Wouter Moojen (Department of Neurosurgery, Leiden University Medical Center, Leiden, and Medical Center Haaglanden, The Hague, The Netherlands) and others write that bony decompression is the gold standard for surgical management of lumbar spinal stenosis and that “all surgical techniques to treat lumbar spinal stenosis should be compared with this technique”. They add that the interspinous process device was designed as a minimally invasive technique of stabilising and increasing the interspinous distance with indirect compression of the dural sac and nerve roots, commenting there is the suggestion that the device provides better short-term outcomes than bony decompression. Therefore, the aim of the FELIX (Foraminal enlargement lumbar interspinous distraxtion) study was to assess whether the interspinous process device was more effective in the short term than conventional surgical decompression for patients with intermittent neurogenic claudication due to lumbar spinal stenosis.


In the prospective, double-blind, multicentre trial, patients with intermittent neurogenic claudication due to lumbar stenosis (after conservative treatment had failed) were randomised to be implanted with interspinous process device (80) or undergo bony decompression (79). The primary outcome measure was a disorder-specific functional score obtained by the Zurich Claudication Questionnaire.

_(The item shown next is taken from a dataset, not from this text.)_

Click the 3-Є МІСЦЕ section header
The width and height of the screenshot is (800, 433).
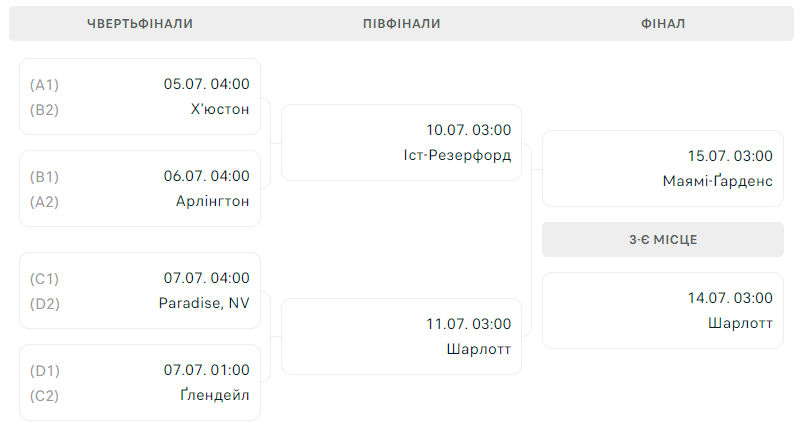pos(663,239)
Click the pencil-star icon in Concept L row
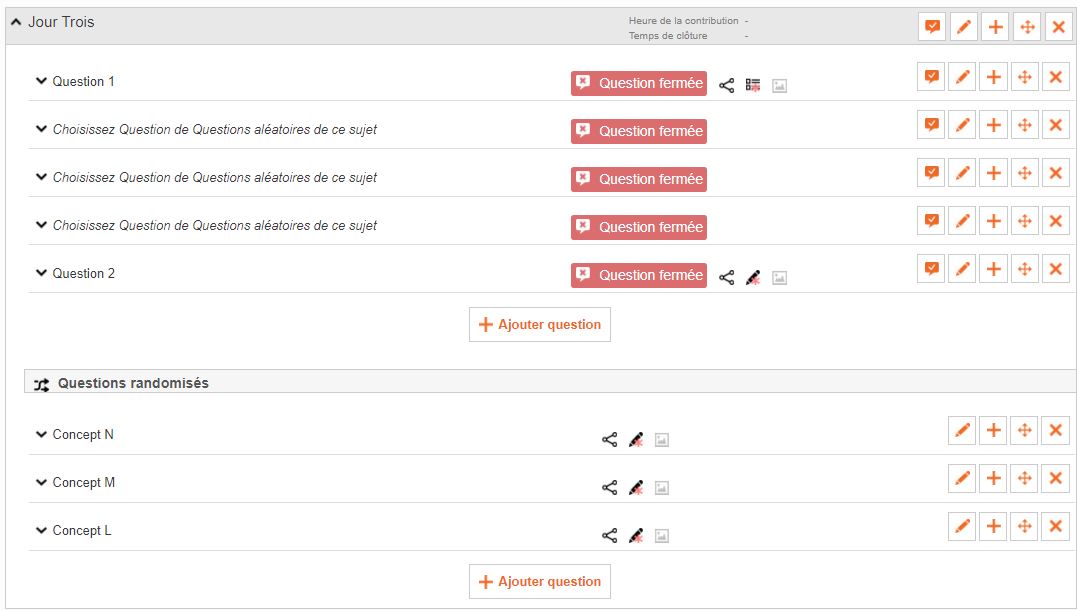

At the short-term follow-up point (eight weeks), there were no significant differences in the number of patients who were deemed to have had a successful recovery—63% of patients who received the device vs. 72% of patients who underwent decompression (p=0.44). There were also no differences between groups, at eight weeks, in the Modified Roland Disability Questionnaire values (p=0.28), visual analogue scale back pain (p=0.09), visual analogue scale leg pain (p=0.54), the McGill Pain Questionnaire (p=0.70), and the Likert scale for perceived recovery (p=0.37). Furthermore while both operating time (24 minutes vs. 43 minutes, respectively; p<0.001) and blood loss (10–50ml vs. 50–100ml, respectively; p<0.001) were significantly reduced for patients receiving the device compared with those receiving bony decompression, hospital stay was similar between the two groups (1.83 days for the device vs. 1.89 days for the decompression; p=0.753). Moojen et al add: “Late reoperation due to absence of recovery was indicated and performed in 21 of 72 (29%) cases in the interspinous process device group compared with six of 72 (8%) in the bony decompression group (p<0.001).”


Based on their findings, they authors claim that they could not recommend the interspinous process device “considering the higher reoperation rate without a short term advantages and most likely with higher costs. We doubt if reimbursement of interspinous process devices by society is appropriate. Furthermore, this study shows that future research in spine surgery should be very critical in the evaluation of a so called favorable outcome and weigh this against the disadvantages in robust double blind randomised trials.”


Moojen told Spinal News International: “We don’t put in any implant in degenerative disease before proving it with good prospective studies or—preferably— robust doubly blind randomized clinical trials.”